Le Pen à La Réunion et Mayotte : ennemie déclarée des travailleurs

30 Novembre 2016

Marine Le Pen est venue à La Réunion et à Mayotte. Ayant atterri le 27 novembre à l’aéroport de Saint-Denis, en misouk (discrètement, en créole), elle s’est dérobée par une porte latérale pour ne pas se retrouver face à des manifestants venus la contester.

En revanche, Le Pen a aussitôt égrené son ­programme clairement pro­patronal, imprégné de relents racistes et xénophobes. Elle prétend apporter « un message différent » des Républicains et du PS. Mais ses déclarations, chargées d’une haine tenace envers les étrangers, labourent le même sillon que la droite et même le gouvernement dès lors qu’il s’agit de défendre les intérêts des riches, dont sa famille fait partie. « J’apprécie, a-t-elle dit, de discuter avec les chefs d’entreprise, des gens qui se battent contre la corruption, qui défendent les artisans, qui défendent les plus abandonnés. » Décidément, pour parler ainsi, elle ne vit pas dans le monde des travailleurs.

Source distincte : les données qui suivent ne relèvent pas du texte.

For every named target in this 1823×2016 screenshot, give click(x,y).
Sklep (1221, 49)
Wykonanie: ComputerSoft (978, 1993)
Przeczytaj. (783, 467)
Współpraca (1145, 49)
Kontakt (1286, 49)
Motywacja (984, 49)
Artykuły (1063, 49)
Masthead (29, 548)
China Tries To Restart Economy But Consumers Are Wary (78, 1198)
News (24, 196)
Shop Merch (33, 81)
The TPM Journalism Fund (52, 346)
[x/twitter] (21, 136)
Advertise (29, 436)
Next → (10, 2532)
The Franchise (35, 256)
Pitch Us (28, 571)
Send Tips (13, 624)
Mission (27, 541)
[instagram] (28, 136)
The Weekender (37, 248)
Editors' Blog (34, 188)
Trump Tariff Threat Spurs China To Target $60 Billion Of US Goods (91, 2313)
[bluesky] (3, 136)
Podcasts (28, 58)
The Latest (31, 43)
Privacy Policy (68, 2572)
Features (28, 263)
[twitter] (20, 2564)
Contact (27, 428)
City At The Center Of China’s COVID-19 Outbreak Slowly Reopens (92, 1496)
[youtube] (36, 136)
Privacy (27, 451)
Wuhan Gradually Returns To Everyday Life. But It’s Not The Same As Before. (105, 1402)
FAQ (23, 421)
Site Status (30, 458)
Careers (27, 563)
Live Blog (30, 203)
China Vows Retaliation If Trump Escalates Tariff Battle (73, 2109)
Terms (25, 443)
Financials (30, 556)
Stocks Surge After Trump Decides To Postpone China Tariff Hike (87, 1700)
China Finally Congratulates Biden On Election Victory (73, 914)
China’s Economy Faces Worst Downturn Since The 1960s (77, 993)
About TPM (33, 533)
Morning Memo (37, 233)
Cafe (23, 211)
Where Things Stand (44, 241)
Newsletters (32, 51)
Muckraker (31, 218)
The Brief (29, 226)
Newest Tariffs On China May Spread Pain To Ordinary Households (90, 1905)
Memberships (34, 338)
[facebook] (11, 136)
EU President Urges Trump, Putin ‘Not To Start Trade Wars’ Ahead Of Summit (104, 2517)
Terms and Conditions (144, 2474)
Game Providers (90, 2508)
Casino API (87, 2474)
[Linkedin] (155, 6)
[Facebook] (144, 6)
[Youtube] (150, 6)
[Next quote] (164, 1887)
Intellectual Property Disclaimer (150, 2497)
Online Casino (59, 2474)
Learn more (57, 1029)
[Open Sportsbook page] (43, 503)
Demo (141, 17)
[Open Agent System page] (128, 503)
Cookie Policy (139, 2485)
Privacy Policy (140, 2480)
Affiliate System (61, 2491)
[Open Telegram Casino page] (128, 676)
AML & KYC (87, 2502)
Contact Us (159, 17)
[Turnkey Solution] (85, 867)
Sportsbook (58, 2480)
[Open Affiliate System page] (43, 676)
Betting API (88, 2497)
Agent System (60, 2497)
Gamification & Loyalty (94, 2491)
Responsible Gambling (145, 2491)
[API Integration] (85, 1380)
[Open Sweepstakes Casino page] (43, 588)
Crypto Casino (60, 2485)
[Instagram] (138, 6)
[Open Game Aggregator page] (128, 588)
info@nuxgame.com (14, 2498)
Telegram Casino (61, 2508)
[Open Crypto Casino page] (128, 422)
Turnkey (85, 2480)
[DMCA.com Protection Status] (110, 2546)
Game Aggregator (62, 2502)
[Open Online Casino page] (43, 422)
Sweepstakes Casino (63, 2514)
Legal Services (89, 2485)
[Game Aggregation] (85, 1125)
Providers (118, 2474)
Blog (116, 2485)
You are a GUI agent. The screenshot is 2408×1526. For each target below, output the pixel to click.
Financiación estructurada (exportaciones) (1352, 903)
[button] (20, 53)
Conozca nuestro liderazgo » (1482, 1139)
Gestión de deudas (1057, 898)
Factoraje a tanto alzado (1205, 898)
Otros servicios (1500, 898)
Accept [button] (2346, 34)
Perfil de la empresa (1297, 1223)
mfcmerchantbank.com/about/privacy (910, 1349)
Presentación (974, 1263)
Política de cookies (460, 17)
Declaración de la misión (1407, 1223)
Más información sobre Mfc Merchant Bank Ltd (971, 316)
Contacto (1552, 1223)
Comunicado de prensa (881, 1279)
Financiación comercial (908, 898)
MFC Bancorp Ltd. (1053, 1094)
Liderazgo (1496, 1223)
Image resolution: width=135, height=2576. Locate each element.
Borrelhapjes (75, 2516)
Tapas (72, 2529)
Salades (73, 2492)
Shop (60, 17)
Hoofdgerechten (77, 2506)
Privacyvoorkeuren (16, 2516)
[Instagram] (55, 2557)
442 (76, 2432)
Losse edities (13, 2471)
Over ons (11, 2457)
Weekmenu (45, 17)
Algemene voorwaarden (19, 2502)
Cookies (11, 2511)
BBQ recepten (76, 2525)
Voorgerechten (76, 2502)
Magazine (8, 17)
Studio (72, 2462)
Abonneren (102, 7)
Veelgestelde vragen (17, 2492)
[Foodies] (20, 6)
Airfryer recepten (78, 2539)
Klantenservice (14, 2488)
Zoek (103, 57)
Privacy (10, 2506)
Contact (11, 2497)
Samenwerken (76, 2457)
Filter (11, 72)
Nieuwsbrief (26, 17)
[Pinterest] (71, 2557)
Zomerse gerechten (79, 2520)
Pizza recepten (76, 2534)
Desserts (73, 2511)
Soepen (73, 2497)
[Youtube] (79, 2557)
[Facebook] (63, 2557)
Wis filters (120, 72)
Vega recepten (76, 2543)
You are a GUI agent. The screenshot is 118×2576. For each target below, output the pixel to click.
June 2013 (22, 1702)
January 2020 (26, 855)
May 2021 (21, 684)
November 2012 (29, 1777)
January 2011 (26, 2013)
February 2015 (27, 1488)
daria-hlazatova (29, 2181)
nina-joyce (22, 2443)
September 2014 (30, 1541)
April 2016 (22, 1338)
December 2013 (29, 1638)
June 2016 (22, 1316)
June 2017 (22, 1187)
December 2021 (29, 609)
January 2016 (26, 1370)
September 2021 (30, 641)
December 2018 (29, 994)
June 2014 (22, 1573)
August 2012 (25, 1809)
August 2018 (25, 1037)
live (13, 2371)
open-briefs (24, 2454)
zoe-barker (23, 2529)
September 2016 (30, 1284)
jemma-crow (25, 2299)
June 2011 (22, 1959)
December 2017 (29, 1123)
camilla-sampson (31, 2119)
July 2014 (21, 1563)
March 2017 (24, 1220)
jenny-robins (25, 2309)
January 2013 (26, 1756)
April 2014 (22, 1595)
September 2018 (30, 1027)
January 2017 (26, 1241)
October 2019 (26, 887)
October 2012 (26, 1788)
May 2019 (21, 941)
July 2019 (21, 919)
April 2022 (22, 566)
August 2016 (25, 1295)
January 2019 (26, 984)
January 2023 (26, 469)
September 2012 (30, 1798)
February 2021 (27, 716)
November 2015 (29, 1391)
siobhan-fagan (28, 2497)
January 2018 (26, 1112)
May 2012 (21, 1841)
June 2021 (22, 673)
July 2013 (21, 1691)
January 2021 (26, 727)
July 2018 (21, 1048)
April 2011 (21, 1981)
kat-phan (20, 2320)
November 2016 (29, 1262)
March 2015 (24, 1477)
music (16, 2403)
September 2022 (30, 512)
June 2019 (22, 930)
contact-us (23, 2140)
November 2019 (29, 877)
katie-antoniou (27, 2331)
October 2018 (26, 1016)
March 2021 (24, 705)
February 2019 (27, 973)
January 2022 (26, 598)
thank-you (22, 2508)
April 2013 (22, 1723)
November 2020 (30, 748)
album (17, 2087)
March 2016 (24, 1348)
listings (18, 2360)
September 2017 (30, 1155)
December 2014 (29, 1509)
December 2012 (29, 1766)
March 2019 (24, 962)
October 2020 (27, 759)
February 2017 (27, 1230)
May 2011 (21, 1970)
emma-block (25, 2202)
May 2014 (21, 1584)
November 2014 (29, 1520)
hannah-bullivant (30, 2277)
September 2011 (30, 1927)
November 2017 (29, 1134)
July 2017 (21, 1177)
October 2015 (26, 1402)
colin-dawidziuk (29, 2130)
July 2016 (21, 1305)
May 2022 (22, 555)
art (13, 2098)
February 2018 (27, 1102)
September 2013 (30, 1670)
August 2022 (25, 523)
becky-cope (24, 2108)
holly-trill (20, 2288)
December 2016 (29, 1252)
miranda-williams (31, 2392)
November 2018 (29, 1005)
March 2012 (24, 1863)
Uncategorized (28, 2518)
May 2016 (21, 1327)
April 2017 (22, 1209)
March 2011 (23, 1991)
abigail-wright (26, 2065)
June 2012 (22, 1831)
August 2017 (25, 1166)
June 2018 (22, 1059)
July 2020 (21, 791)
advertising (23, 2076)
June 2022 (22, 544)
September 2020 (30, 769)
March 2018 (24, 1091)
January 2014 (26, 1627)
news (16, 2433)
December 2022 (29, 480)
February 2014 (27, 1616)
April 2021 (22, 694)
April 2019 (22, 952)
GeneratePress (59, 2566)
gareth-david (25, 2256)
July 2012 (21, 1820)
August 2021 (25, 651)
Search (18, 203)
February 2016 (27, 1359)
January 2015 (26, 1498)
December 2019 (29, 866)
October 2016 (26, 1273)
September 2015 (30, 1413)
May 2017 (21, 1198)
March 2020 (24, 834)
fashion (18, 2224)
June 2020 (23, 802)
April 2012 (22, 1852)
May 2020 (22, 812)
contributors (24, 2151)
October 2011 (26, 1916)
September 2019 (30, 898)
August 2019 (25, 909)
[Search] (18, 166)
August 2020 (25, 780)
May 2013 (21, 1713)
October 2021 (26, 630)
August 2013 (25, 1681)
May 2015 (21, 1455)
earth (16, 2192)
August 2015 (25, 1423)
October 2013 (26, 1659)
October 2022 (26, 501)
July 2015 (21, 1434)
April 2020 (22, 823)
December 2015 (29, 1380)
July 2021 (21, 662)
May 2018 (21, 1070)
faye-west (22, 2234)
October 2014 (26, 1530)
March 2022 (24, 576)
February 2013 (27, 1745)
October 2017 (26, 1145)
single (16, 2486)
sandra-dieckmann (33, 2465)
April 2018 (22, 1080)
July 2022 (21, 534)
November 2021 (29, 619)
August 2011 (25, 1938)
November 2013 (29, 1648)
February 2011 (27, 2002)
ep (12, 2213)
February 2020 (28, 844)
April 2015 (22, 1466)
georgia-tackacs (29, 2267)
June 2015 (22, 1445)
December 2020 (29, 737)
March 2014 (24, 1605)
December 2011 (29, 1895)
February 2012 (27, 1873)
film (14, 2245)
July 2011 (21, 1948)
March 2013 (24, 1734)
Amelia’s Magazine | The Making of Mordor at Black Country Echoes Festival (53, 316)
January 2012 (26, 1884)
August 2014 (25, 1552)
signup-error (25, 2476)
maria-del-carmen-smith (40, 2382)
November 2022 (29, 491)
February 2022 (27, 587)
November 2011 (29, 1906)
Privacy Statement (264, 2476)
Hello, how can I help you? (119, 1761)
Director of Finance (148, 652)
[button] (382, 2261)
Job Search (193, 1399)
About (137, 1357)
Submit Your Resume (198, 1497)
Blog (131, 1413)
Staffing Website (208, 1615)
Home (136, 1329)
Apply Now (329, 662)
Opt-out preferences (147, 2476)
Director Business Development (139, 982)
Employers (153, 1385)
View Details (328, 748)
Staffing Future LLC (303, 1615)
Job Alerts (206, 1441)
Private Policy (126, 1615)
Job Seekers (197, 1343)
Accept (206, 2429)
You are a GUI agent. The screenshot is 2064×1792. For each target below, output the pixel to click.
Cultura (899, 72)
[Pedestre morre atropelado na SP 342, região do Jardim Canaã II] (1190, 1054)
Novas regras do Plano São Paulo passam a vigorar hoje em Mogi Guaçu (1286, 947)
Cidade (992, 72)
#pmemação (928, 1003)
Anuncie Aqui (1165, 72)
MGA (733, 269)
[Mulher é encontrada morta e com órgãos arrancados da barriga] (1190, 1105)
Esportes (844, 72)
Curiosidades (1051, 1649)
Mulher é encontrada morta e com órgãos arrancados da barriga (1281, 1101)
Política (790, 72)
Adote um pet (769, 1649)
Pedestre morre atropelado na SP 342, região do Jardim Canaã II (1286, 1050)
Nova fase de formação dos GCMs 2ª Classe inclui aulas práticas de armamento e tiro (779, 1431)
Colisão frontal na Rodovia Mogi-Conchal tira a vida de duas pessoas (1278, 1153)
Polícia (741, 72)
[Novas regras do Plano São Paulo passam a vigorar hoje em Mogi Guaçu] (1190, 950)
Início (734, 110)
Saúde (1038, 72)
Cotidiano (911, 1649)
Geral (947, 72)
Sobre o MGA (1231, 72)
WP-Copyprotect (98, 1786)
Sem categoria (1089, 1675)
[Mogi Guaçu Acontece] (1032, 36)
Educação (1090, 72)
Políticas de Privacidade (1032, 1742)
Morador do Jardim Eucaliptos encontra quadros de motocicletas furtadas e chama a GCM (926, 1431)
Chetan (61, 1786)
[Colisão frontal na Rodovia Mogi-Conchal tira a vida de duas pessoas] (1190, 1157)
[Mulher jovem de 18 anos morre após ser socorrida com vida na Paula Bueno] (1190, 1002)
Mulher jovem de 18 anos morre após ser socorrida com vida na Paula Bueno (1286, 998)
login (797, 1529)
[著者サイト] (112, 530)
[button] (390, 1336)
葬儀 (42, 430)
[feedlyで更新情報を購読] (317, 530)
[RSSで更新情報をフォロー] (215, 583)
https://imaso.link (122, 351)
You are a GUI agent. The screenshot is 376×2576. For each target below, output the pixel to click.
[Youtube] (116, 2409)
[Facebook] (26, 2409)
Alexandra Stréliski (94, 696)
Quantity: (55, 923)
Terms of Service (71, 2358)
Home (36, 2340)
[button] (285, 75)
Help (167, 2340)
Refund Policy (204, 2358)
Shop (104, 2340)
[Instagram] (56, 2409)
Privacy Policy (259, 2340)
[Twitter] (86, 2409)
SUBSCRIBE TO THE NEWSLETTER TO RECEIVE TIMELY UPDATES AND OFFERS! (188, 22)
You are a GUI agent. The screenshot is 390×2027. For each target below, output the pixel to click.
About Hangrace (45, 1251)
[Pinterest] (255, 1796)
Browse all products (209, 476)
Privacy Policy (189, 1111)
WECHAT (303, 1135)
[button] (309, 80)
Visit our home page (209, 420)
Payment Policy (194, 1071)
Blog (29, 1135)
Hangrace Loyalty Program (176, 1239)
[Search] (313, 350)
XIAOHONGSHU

Sous prétexte de relancer l’emploi, la représentante de l’extrême droite n’innove pas non plus quand elle propose de créer des « zones ultramarines françaises à investissements prioritaires », des sortes de zones franches censées favoriser la compétitivité. Ces mesures, qui consistent à accorder aux capitalistes des exonérations sociales, subventions ou autres avantages fiscaux, figurent également dans les programmes des candidats de droite et de gauche, qui se bousculent pour servir la cause patronale.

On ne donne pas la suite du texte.